Which brings up the burning question for deaf and hard-of-hearing movie customers: will the new entrants in the online video subscription space provide captioning for its offerings? When one looks at the economics of captioning, the answer may, unfortunately, be no. Or not so much.
Netflix has endured a great deal of criticism from the deaf and hard-of-hearing community for what they believe is a slow pace in delivering captioned online video, and for its lack of accurate and transparent information on this topic. It has been left up to Phlixie, FeedFliks, and Mike Chapman’s blog to provide the most reliable data for deaf consumers on available Netflix online video movies with captions. To date, according to Phlixie’s counter, 2,400 of Netflix’s 11,500 online movies are captioned or subtitled (up from 300 in December 2010).

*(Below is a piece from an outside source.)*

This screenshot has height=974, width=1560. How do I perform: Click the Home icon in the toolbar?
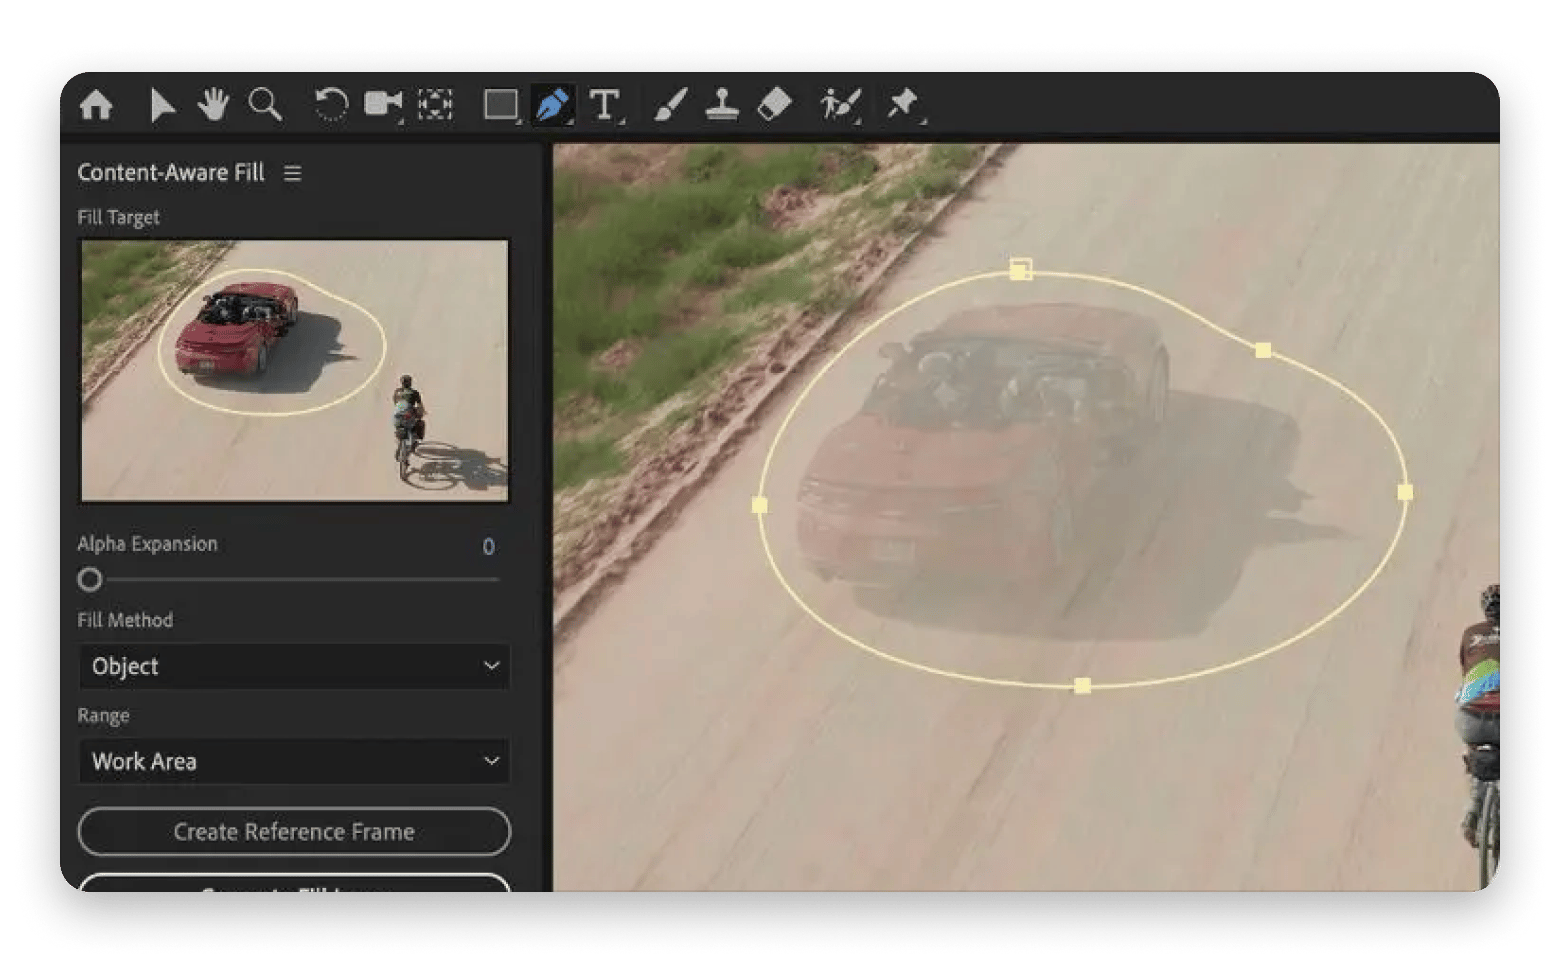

While it has been a difficult experience for deaf Netflix customers to locate these movies and enjoy the Netflix experience, Netflix did not endear itself to them when it released its new pricing plan in the fall of 2010 which reduced the price of its instant-streaming plan, while increasing all DVD-by-mail plans by one dollar. A deaf blogger likened the Netflix pricing plan to a “deaf tax,” a term that quickly gained currency among the deaf. The National Association for the Deaf has been extremely critical of Netflix’s actions on this issue. And Don Cullen has launched a class action suit against Netflix.

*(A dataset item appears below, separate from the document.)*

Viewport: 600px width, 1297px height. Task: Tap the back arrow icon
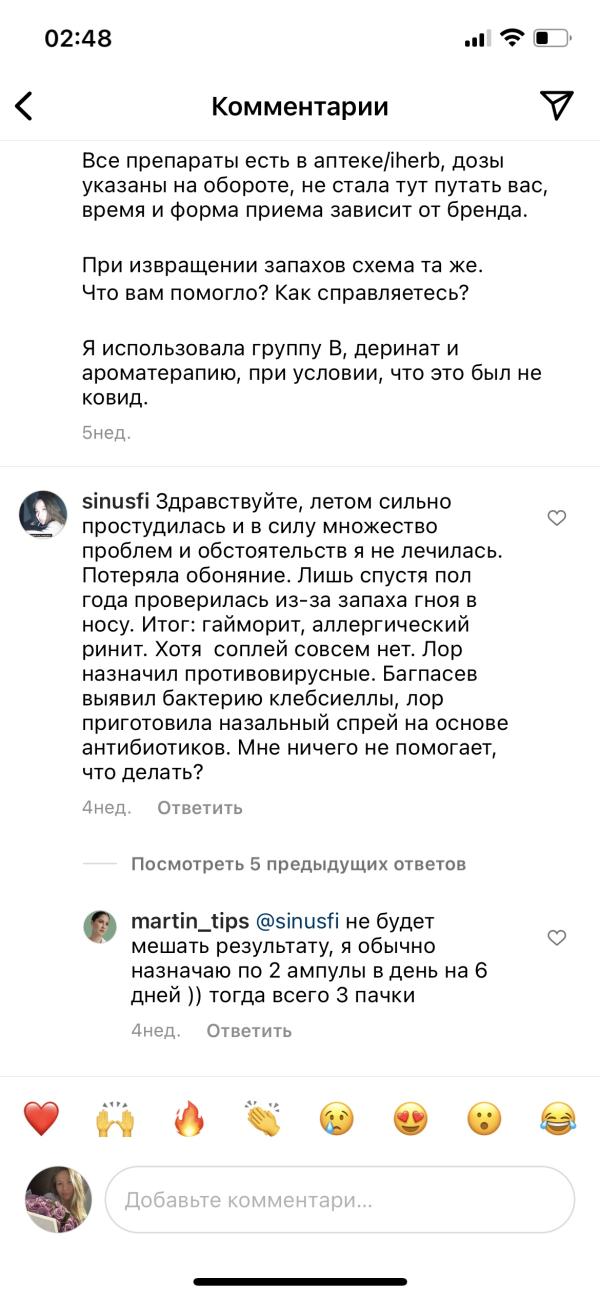[x=24, y=106]
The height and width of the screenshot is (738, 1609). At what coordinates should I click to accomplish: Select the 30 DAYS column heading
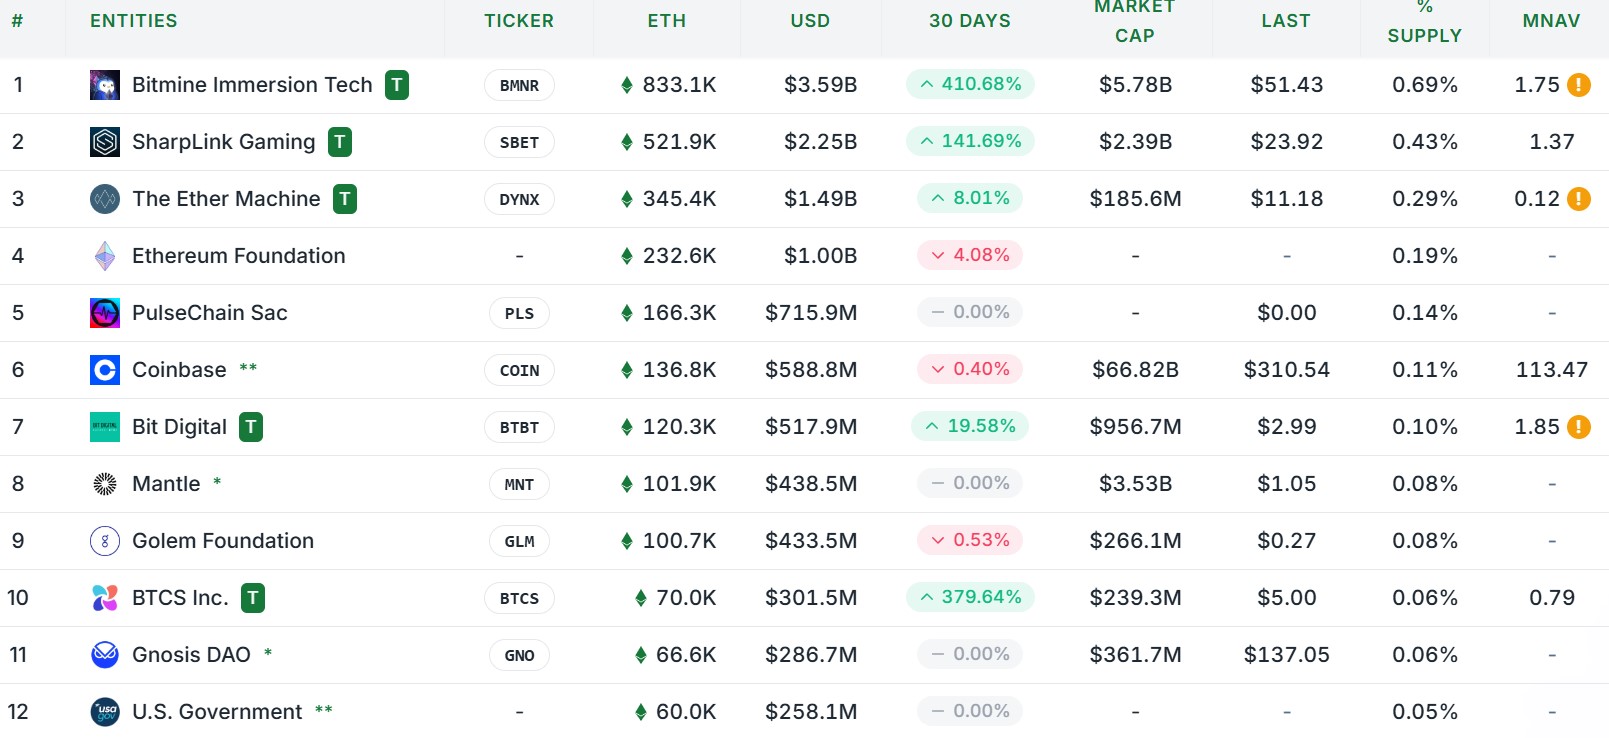(968, 20)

What is more, there is no captioning of Netflix movies on the iPhone, iPad, Android and Xbox platforms — a problem that is also common among cable providers. It has been anecdotally documented that Time Warner Cable and Comcast do not provide captioning on these mobile platforms at this time.
An industry source says he is pessimistic that Netflix’s potential new competitors will provide captioning for its online movies. He says, “Captioning online movies costs money. It doesn’t really matter what they are doing, whether they are reusing existing files, converting to a new standard format, aligning the format, or doing everything from scratch. It costs money. This isn’t something that the other companies are going to want to invest up front.”
A major element that plays into the complex online movie captioning issue is the friction between the studios and Netflix. Netflix’s rapid growth has taken substantial revenue from the studios, so Hollywood is digging in. Instant online movies require licensing from the studios — which they can provide. The same industry source suspects “the studios will give the online providers the movie under some license agreement, but this likely does not include any additional features like subtitles.” So Netflix is working with the captioning providers, including WGBH’s National Center for Accessible Media, to develop the subtitles for their own online movies.
What it all adds up to is a complicated story. Who is responsible for providing the captions? The studios? The online video providers such as Netflix? The new 21st Century Communications and Video Accessibility Act of 2010 provides little clarity on this issue, so it is almost certain that lawmakers in the United States Congress will revisit this law with an eye toward broadening and more clearly defining the online video content that is required to be captioned.
Until then, deaf and hard-of-hearing movie enthusiasts will have to content themselves with searching for movies through Phlixie, canceling their Netflix subscriptions (as some have done), or — in the true spirit of free-market competition — join Netflix’s future competitor with the best record of captioning its online movies.